On the limit points of $(a_n\xi)_{n=1}^{\infty}$ mod $1$ for slowly increasing integer sequences $(a_n)_{n=1}^{\infty}$

In this paper, we are interested in sequences of positive integers $(a_n)_{n=1}^{\infty}$ such that the sequence of fractional parts $\{a_n\xi\}_{n=1}^{\infty}$ has only finitely many limit points for at least one real irrational number $\xi.$ We prove that, for any sequence of positive numbers $(g_n)_{n=1}^{\infty}$ satisfying $g_n \geq 1$ and $\lim_{n\to \infty} g_n=\infty$ and any real quadratic algebraic number $\alpha,$ there is an increasing sequence of positive integers $(a_n)_{n=1}^{\infty}$ such that $a_n \leq n g_n$ for every $n \in \mathbb{N}$ and $\lim_{n\to \infty}\{a_n \alpha\} = 0.$ The above bound on $a_n$ is best possible in the sense that the condition $\lim_{n\to \infty} g_n=\infty$ cannot be replaced by a weaker condition.

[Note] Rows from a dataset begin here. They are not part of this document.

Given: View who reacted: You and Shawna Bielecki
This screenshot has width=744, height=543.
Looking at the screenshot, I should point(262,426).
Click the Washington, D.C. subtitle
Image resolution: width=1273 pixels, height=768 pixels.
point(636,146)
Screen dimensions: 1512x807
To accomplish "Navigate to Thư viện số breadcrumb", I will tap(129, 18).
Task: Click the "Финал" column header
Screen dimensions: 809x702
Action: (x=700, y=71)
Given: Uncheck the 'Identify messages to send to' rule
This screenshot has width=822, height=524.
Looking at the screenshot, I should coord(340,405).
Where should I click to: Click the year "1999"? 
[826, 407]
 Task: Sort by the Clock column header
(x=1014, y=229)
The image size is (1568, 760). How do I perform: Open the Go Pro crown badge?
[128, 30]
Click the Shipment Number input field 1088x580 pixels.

More precisely, we show that if $(a_n)_{n=1}^{\infty}$ is an increasing sequence of positive integers satisfying $\liminf_{n\to \infty} a_n/n<\infty$ and $\xi$ is a real irrational number, then the sequence of fractional parts $\{a_n \xi\}_{n=1}^{\infty}$ has infinitely many limit points.